Alle prese con un genere, il biopic (già affrontato, appunto, con Milk), e con una disabilità, quella del protagonista, di per sé sufficienti per farne un’opera dallo sguardo stereotipato e lacrimevole, Don’t worry opta per una resa che alterna dramma e commedia e per uno stile semplice, fatto di campi e controcampi, con sequenze rese appena un po’ più ardite dalla sovrapposizione di differenti piani temporali. Smessi i panni dell’autore sperimentale, la classicità del Van Sant odierno va di pari passo con il desiderio di riappacificarsi con i propri demoni seguendo percorsi di riconciliazione più istituzionali che, alla pari di quello messo in campo nel precedente La foresta dei sogni, non disdegnano di ricorrere agli strumenti di una spiritualità autogestita ma comunque vicina ai precetti delle religione ufficiale. Accostando l’umano al divino, la trascendenza alla materialità, Don’worry, in maniera asciutta, equilibrata e senza alcun patetismo, privilegia gli aspetti esistenziali della vicenda su quelli collegati alla riabilitazione medica del protagonista e al riscatto sociale derivato dal successo dei suoi lavori.

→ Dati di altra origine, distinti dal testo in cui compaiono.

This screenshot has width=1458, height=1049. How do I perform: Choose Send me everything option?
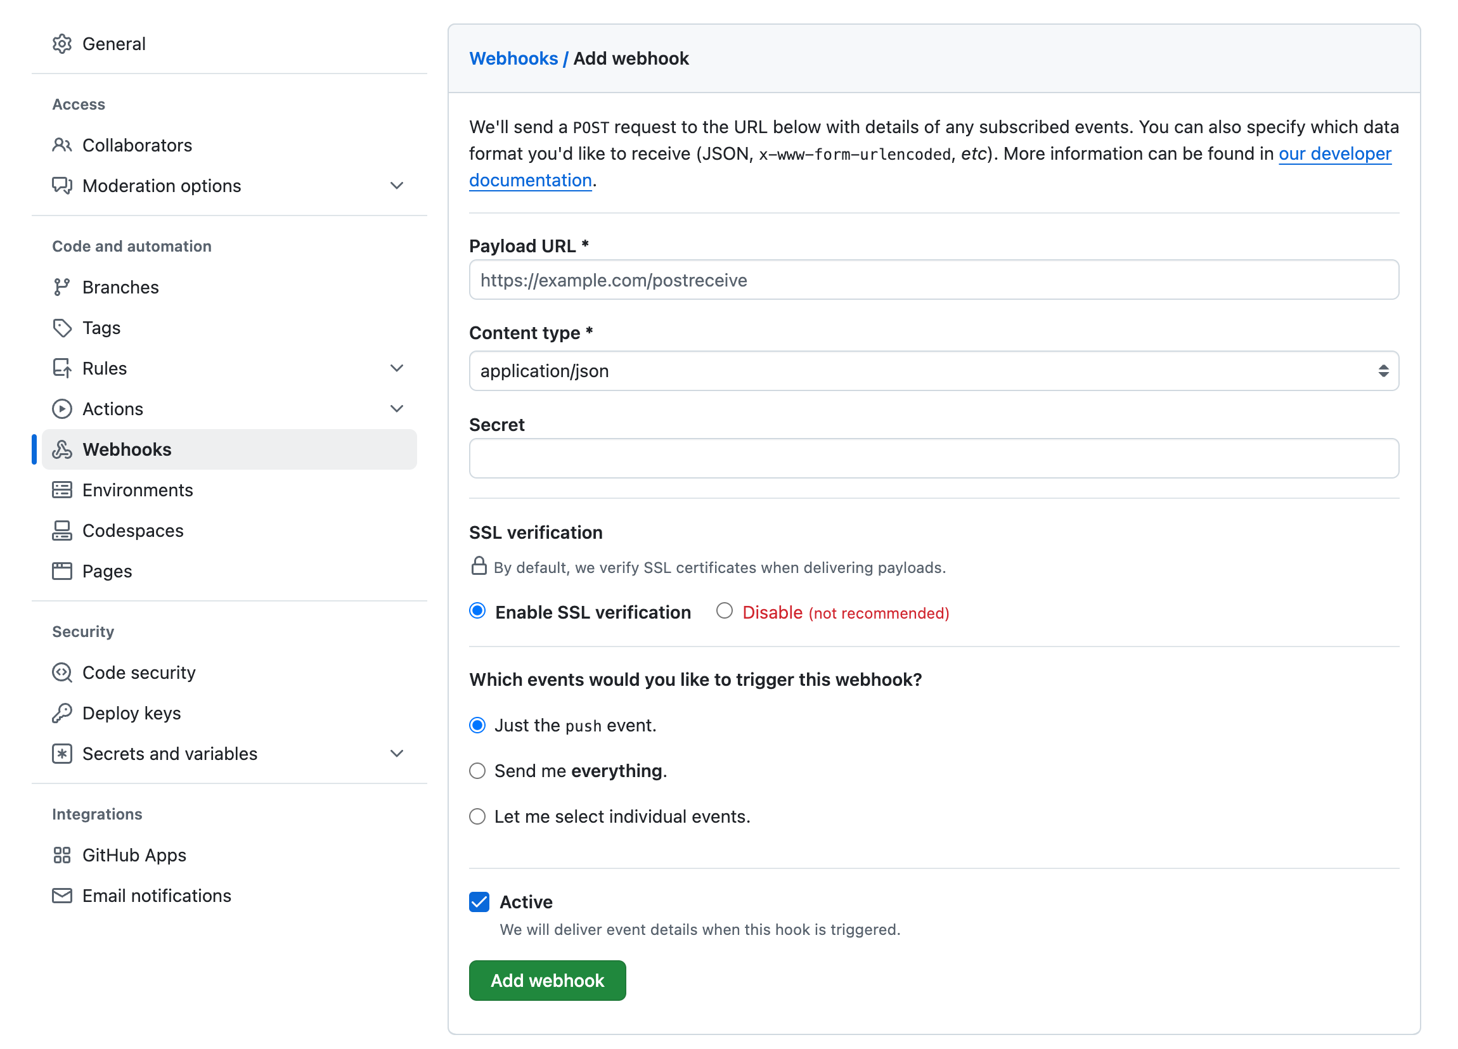click(x=477, y=771)
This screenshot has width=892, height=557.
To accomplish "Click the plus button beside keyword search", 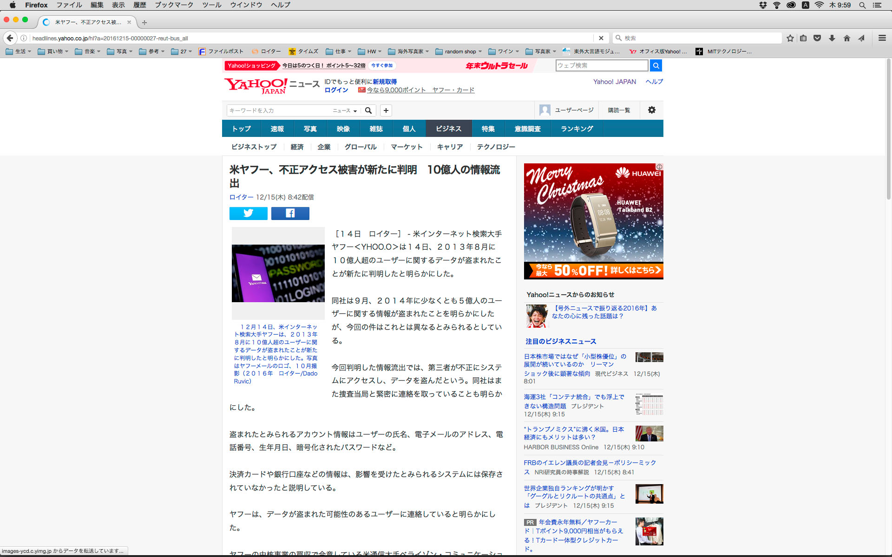I will (x=386, y=110).
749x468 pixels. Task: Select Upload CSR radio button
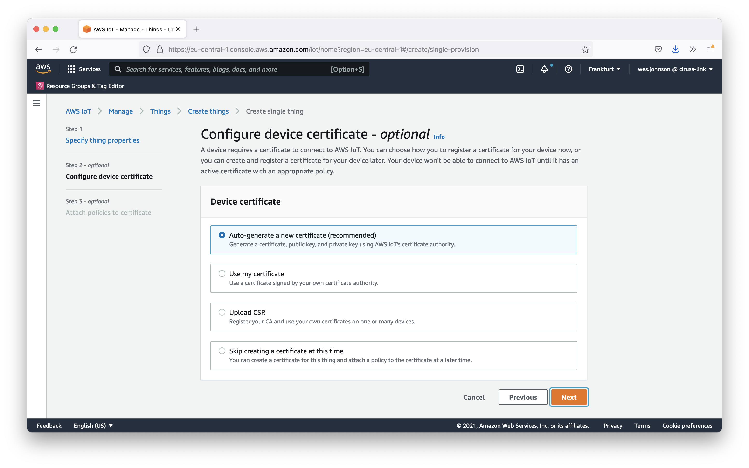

E anche il tema dell’arte come mezzo di affrancamento e di rivalsa è più il modo usato dal regista per stemperare i drammi del quotidiano – esorcizzati dal sarcasmo della vignette originali realizzate da Cahallan e inserite da Van Sant nel corso della narrazione- che il pretesto per ragionare sulle origini dell’ispirazione creativa. Senza dimenticare la capacità del cineasta di tirare fuori dai propri attori interpretazioni che gli altri colleghi faticano a immaginare: è il caso dell’ex corpacciuto Jonah Hill, conosciuto da noi soprattutto come esagitato protagonista di commedie demenziali (Suxbad – Tre menti sopra il pelo) e qui, invece, artefice di una prova sensitiva e delicata. Un valore aggiunto alla straordinaria performance di Phoenix per il quale, ormai, non ci sono più aggettivi, tante sono le volte che si è distinto per efficacia e sensibilità. Pronosticarli tra i favoriti per i prossimi Oscar appare persino scontato, meno lo è meno invitare il lettore alla visione del film.